UNDER ARIZONA RULE OF THE SUPREME COURT 111(c), THIS DECISION IS NOT PRECEDENTIAL
AND MAY BE CITED ONLY AS AUTHORIZED BY RULE.
IN THE
ARIZONA COURT OF APPEALS
DIVISION ONE
STATE OF ARIZONA, Appellee,
v.
TYRONE LEE TUCKER, Appellant.
No. 1 CA-CR 17-0487
FILED 4-26-2018
Appeal from the Superior Court in Mohave County
No. S8015CR201501556
The Honorable Billy K. Sipe, Judge
AFFIRMED
COUNSEL
Janelle A. McEachern, Attorney at Law, Chandler
By Janelle A. McEachern
Counsel for Appellant
Arizona Attorney General’s Office, Phoenix
By Jason Lewis
Counsel for Appellee
STATE v. TUCKER
Decision of the Court
MEMORANDUM DECISION
Judge James P. Beene delivered the decision of the Court, in which
Presiding Judge Jon W. Thompson and Judge Peter B. Swann joined.
B E E N E, Judge:
¶1 Tyron Lee Tucker (“Tucker”) appeals his convictions and
resulting sentences. For the following reasons, we affirm.

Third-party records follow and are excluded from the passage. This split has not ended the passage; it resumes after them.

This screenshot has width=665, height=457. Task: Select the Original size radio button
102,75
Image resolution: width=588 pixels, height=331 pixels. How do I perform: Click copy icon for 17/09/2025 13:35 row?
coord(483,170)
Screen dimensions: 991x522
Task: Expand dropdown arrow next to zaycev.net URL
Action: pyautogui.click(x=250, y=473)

FACTS AND PROCEDURAL HISTORY
¶2 After midnight on December 16, 2015, Trooper Todd
Dickinson conducted a traffic stop on Interstate 40 in Kingman. The driver,
Shuron Jones (“Jones”), and the passenger, Tucker, were in a rental car and
produced California identification. Based on Jones’s behavior and the
discrepancies in statements given by Jones and Tucker, Dickinson detained
the pair to conduct a search of the car. A bag containing two pounds of
methamphetamine was found in the car, and Tucker’s fingerprints were
found on the exterior and interior bags.
¶3 Tucker was charged with possession of methamphetamine
for sale (count 1), transportation of methamphetamine for sale (count 2),
and possession of drug paraphernalia (count 3). Before trial, Tucker moved
to suppress the evidence found in the car arguing (1) no reasonable
suspicion supported the initial traffic stop, (2) no reasonable suspicion
supported extending the traffic stop to conduct the K9 search, (3) no
probable cause existed to conduct the K9 search, and (4) the K9 search was
unreliable. After full briefing and oral argument, the superior court denied
Tucker’s motion. Tucker then unsuccessfully moved to sever his trial from
that of his co-defendant, Jones.
¶4 Following a three-day trial, the jury convicted Tucker on all
counts, and the superior court sentenced him to 7.5 years in prison for
counts 1 and 2, and six months for count 3, to be served concurrently. This
timely appeal followed. We have jurisdiction pursuant to Article 6, Section
9, of the Arizona Constitution and Arizona Revised Statutes (“A.R.S.”) §§
12-120.21(A)(1), 13-4031, and -4033(A).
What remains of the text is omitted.